Para los españoles, el tema salarial sigue siendo uno de los más sensibles: a pesar del aumento formal del salario medio, los ingresos reales de la mayoría de los habitantes del país continúan disminuyendo. En 2025, según datos de InfoJobs y Esade, el salario anual promedio para puestos de jornada completa alcanzó los 27.336 euros. Sin embargo, este incremento resultó insuficiente para compensar el encarecimiento de bienes y servicios, lo que afecta directamente la calidad de vida y la capacidad de ahorro.
De acuerdo con el informe, el crecimiento nominal de los salarios fue solo del 1% respecto al año anterior, lo que equivale a 276 euros. Mientras tanto, la inflación en el mismo periodo alcanzó el 2,9%. Como resultado, el poder adquisitivo de los trabajadores disminuyó en un 1,9%. Incluso aunque en 2024 hubo una ligera tendencia positiva, cuando los salarios crecieron por encima de la inflación, en 2025 la situación volvió a cambiar en perjuicio de los trabajadores.
Dinámica y causas
Desde 2019, el salario medio en España ha aumentado un 7,6%, pero el ritmo de crecimiento sigue siendo limitado. Tras una fuerte caída durante la pandemia, la recuperación ha sido lenta: en 2023 el aumento fue del 1,6%, en 2024 del 3,1% y en 2025 solo del 1%. Expertos señalan que estos resultados se deben a la baja productividad laboral y a características estructurales de la economía. Según InfoJobs y Esade, la brecha entre el incremento de los precios y los ingresos se explica precisamente por este factor.
El mercado laboral en España sigue dependiendo de factores macroeconómicos como el número de empleados, los flujos migratorios y los cambios en la estructura del empleo. Aunque los salarios van recuperando paulatinamente los niveles de 2019, aún están lejos de las cifras de hace quince años. Esta brecha se percibe especialmente entre los trabajadores con bajo nivel educativo y contratos temporales.
Diferencias por sectores y tipos de contrato
El análisis de la distribución salarial revela diferencias notables según el tipo de contrato y el nivel educativo. Los empleados fijos perciben en promedio 29.720 euros anuales, mientras que los temporales reciben solo 24.579 euros. Los autónomos pueden llegar a 35.954 euros, aunque este dato ha disminuido ligeramente respecto al año anterior. Tener estudios universitarios también influye considerablemente: los graduados reciben en promedio 35.785 euros.

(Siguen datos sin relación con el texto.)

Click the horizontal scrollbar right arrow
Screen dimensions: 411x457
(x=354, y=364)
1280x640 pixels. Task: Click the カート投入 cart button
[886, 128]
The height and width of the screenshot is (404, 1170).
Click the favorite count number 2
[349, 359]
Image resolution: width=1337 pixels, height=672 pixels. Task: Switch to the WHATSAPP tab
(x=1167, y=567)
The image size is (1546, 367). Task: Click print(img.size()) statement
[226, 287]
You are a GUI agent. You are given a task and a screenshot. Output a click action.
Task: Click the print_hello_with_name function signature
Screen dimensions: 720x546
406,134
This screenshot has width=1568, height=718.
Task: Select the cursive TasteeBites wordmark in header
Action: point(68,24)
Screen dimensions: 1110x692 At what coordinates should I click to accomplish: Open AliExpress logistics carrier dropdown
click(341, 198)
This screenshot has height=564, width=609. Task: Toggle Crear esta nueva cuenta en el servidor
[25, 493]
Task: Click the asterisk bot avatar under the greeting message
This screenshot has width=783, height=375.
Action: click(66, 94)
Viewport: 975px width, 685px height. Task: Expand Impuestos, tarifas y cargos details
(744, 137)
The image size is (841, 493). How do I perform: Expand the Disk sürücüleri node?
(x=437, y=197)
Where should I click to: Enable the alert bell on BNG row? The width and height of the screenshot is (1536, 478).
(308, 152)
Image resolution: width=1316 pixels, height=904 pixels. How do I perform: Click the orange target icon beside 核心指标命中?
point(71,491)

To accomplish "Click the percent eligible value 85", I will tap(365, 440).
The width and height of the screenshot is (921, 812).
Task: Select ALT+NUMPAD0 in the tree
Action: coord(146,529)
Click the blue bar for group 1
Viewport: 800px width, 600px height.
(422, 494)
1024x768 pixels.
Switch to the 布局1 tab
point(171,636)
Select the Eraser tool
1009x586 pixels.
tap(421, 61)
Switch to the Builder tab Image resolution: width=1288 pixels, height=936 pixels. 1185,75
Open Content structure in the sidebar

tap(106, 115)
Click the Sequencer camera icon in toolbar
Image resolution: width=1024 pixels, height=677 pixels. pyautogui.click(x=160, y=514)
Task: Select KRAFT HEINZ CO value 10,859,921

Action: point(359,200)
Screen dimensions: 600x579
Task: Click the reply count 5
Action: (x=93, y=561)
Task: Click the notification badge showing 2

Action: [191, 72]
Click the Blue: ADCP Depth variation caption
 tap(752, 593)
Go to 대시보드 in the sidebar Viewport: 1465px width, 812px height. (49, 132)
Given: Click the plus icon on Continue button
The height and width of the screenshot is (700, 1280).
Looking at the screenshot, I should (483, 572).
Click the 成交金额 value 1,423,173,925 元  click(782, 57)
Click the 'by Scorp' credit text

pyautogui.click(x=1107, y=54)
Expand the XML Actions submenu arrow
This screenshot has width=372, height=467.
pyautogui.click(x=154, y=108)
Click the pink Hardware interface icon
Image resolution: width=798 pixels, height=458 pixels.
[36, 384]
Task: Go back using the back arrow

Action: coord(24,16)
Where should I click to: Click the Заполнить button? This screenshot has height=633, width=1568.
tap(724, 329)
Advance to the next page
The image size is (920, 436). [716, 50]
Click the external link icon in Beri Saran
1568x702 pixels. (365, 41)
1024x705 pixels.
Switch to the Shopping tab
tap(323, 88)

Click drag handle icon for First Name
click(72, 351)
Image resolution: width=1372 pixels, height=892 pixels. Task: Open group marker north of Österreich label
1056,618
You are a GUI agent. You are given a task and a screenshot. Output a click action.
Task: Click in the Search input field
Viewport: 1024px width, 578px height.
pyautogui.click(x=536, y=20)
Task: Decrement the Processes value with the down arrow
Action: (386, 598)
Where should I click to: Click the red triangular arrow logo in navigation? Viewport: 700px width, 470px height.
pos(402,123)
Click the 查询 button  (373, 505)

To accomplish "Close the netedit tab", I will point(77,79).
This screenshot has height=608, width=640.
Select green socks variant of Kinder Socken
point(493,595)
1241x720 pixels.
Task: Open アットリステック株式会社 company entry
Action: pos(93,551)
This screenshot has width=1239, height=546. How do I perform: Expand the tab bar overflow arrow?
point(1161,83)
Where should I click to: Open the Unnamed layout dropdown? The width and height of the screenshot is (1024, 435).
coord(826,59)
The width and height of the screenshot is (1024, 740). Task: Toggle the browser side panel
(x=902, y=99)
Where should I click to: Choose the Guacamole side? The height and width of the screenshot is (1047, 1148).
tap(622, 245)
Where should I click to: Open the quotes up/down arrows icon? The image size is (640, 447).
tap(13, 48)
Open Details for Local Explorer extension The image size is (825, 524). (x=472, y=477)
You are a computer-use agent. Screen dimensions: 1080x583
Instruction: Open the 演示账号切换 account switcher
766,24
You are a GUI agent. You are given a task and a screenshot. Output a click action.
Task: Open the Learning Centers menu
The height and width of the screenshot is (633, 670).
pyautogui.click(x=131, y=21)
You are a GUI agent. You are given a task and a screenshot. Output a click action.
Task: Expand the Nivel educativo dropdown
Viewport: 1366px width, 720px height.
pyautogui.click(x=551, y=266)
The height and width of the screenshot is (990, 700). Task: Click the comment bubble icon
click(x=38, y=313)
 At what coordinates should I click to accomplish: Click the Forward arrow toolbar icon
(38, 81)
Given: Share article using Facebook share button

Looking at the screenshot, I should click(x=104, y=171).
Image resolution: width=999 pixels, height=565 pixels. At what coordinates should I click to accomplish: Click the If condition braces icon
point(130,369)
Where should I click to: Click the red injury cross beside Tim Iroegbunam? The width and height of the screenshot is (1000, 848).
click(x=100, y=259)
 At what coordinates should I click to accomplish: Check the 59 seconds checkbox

La mayoría de las ofertas laborales se publican con salarios entre 18.000 y 30.000 euros. El porcentaje de vacantes con remuneraciones por debajo de 18.000 euros ha bajado del 16% en 2023 al 9% en 2025, lo que indica una mejora gradual en las condiciones iniciales para nuevos empleados. Sin embargo, persisten las disparidades entre sectores y regiones y los sueldos base en ciertos ámbitos siguen siendo bajos.
Impacto del SMI y consecuencias sociales
El salario mínimo interprofesional (SMI) en 2026 alcanzó los 1.221 euros mensuales (17.094 euros anuales), aún por debajo del promedio, pero la brecha entre ambos se reduce. El SMI crece más rápido que los salarios promedio, lo que en parte beneficia a los grupos de trabajadores más vulnerables. Sin embargo, este avance sigue siendo insuficiente para compensar la pérdida general de poder adquisitivo.
El escaso aumento de los ingresos impacta directamente en las posibilidades de las familias: la vivienda es menos accesible, disminuyen los ahorros y se reduce el consumo. La situación afecta especialmente a los hogares con bajo nivel educativo y empleo temporal. Según InfoJobs y Esade, los salarios todavía no logran seguir el ritmo del encarecimiento de la vivienda, los servicios y, en general, del coste de vida.
Contexto y tendencias recientes
En los últimos años, España afronta desafíos similares: incluso con el aumento de los salarios nominales, la inflación suele superarlo. En 2022 y 2023 también se registró una caída de los ingresos reales, generando debate en la sociedad y entre especialistas. El análisis de russpain.com señala que esta situación se repite en otros países europeos, donde los salarios no siempre compensan los costes derivados de la inflación. En España, se presta especial atención al impacto de la subida del SMI y a las diferencias regionales, temas recurrentes en el mercado laboral.